What do you think of Indiana’s religious freedom bill?
This week, Indiana became the latest state to sign a religious freedom bill into law. The legislation protects a private citizen’s or private business owner’s right to act according to their religious beliefs when deciding with whom to associate and do business.
Gay activists are incensed at this move, not because it targets them, but because it doesn’t. Indeed, there is no language in the bill stipulating anything one way or another in regards to gay people; it simply affirms the rights of private individuals and companies. Gay tyrants have only turned it into an “attack” on them because they demand, as per usual, special treatment and exemptions.
Despite everything they’ve ever claimed, they aren’t looking to be treated like everyone else. They want their rights enshrined in a special place, above, beyond, and transcending those of normal folk.
Usually, they get their way. Not in Indiana, though. And this fact has, of course, sparked the usual round of protests, boycotts, mewling, and whining, this time coming everywhere from the NCAA to a popular video game convention, to some “Christian” churches to all of these people. The mayor of San Francisco also announced a boycott of the state, and the CEO of SalesForce.com has canceled all company travel into the accursed region.
[Note: interestingly, Sales Force has put a hex on the entire bigoted state, yet they just acquired an Indiana tech company in a $2 billion deal. It seems strange to buy a company in Indiana and then ban travel to Indiana. Unless, of course, they were planning on relocating anyway, thus taking jobs away from many residents, and now they’ve latched onto this religious freedom bill as a convenient cover. Hmmm.]

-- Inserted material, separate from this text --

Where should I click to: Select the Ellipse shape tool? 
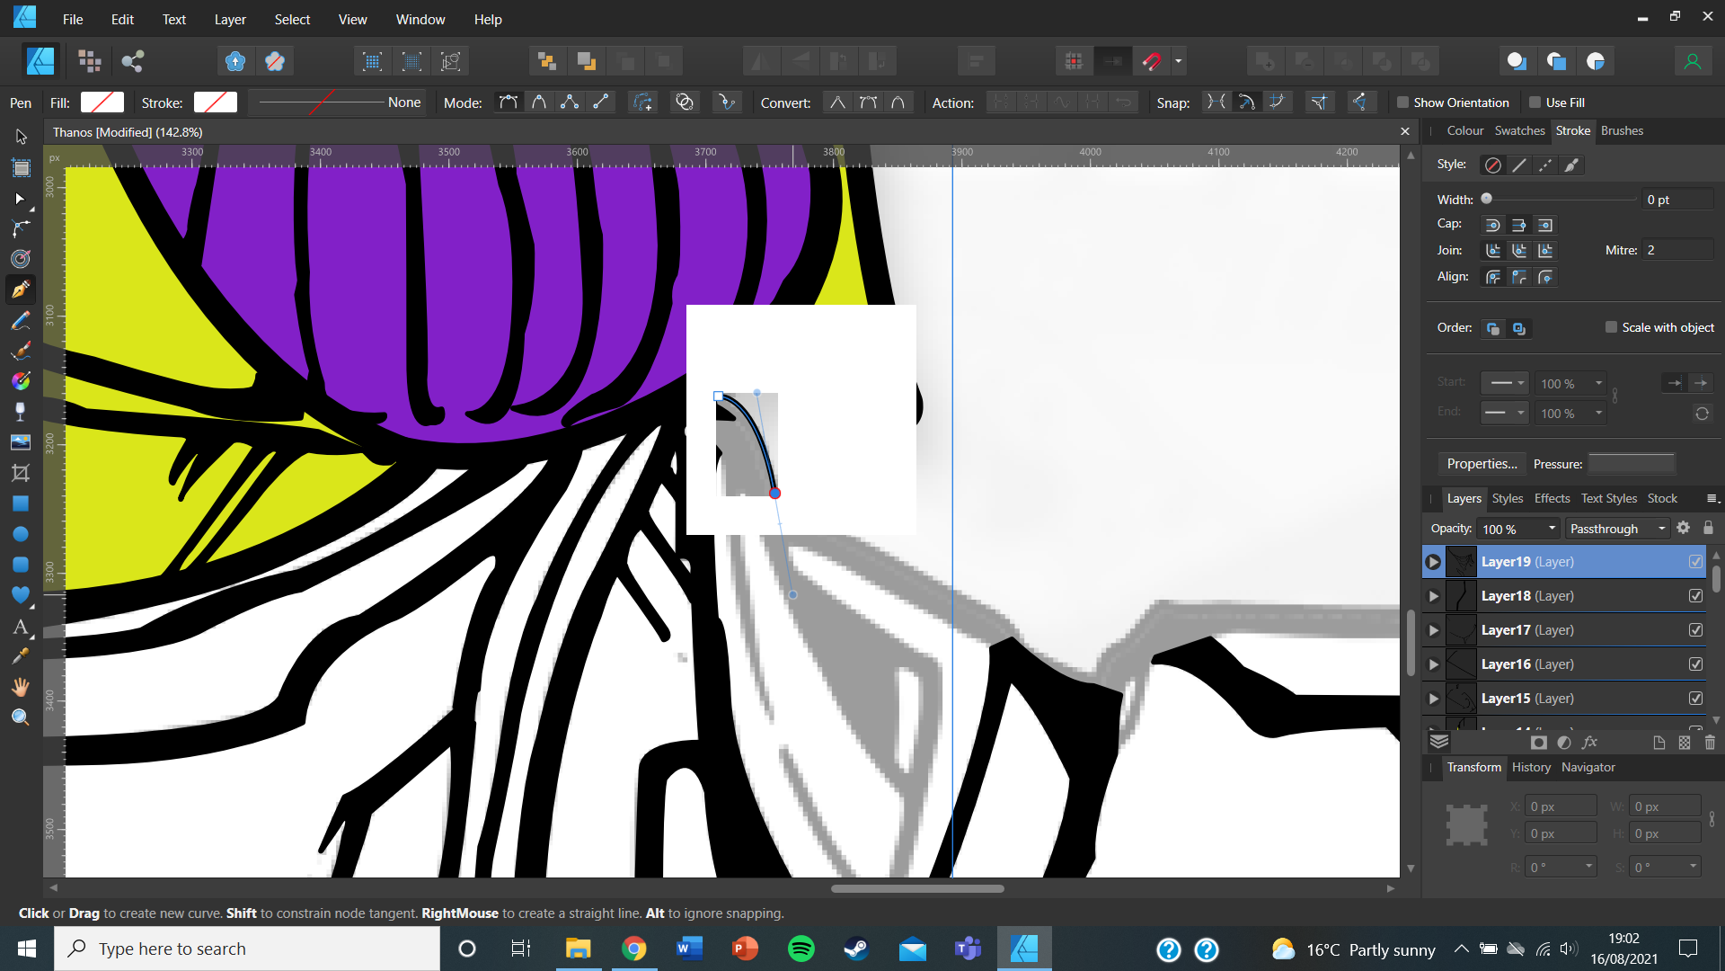click(x=20, y=534)
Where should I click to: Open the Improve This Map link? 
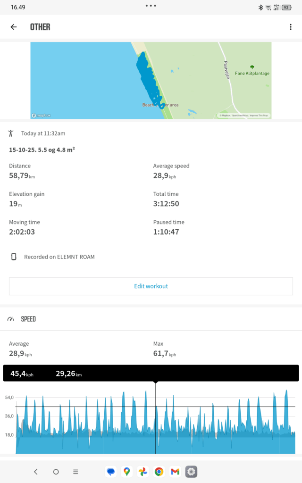pyautogui.click(x=259, y=116)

In any event, all of this hysteria, and only because Indiana had the audacity to pass a law that was actually already adopted in 1791, back when it was called “The First Amendment.” I went to public school, so I never learned much about this mystical decree, but I’m told that it comes from an ancient script known in some circles as “The Constitution” — or was it “constitution”? Well, whatever you call it, supposedly it, like, had all this cool stuff in there about, you know, religious liberty and freedom of speech and stuff.